Cation-dependent vitamin D activation of human renal cortical guanylate cyclase

Abstract

The objective of this investigation was to determine whether physiological levels of vitamin D and its metabolites have part of their mechanisms of action through stimulation of guanylate cyclase (EC 4.6.1.2). These sterols enhanced both soluble and particulate guanylate cyclase activities as well as cGMP levels two- to threefold in human and rat tissues. At a concentration of 1 nM, 1,25(OH)2D3 greater than 25(OH)D3 greater than vitamin D3 greater than 24,25(OH)2D3 = 25,26(OH)2D3 = vitamin D2. Dose-response curves revealed that maximal stimulation of guanylate cyclase by these sterols was at 1 nM and that there was no augmented guanylate cyclase activity at 0.01 nM. The precursors of vitamin D, cholesterol and 7-dehydrocholesterol, had no effect on guanylate cyclase activity.

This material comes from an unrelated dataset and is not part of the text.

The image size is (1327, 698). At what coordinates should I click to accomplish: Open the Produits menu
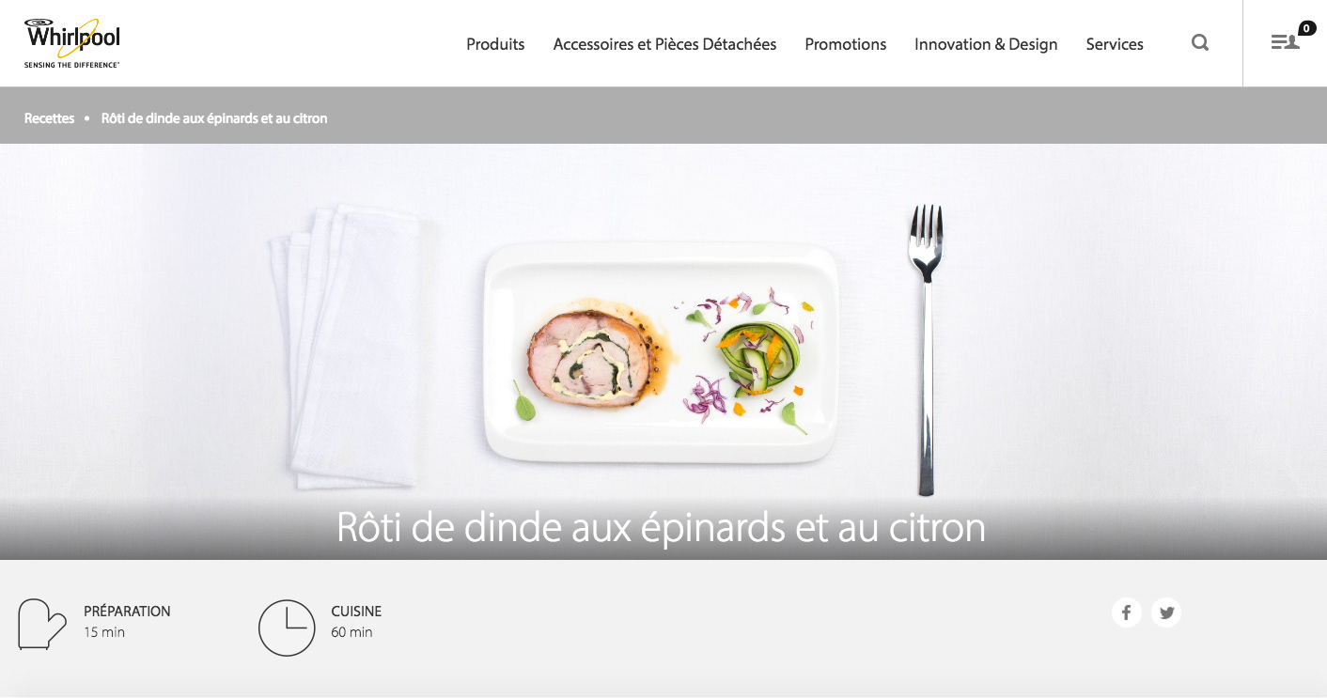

The activation of guanylate cyclase activity by the vitamin D sterols required the presence of manganese ion. Calcium was not as efficient as manganese in optimizing basal or hormone-stimulated guanylate cyclase activity. Vitamin D and its metabolites failed to stimulate adenylate cyclase (EC 4.6.1.1) activity. The data in this investigation suggest that guanylate cyclase may play a role in the mechanism of action of vitamin D at the cellular level.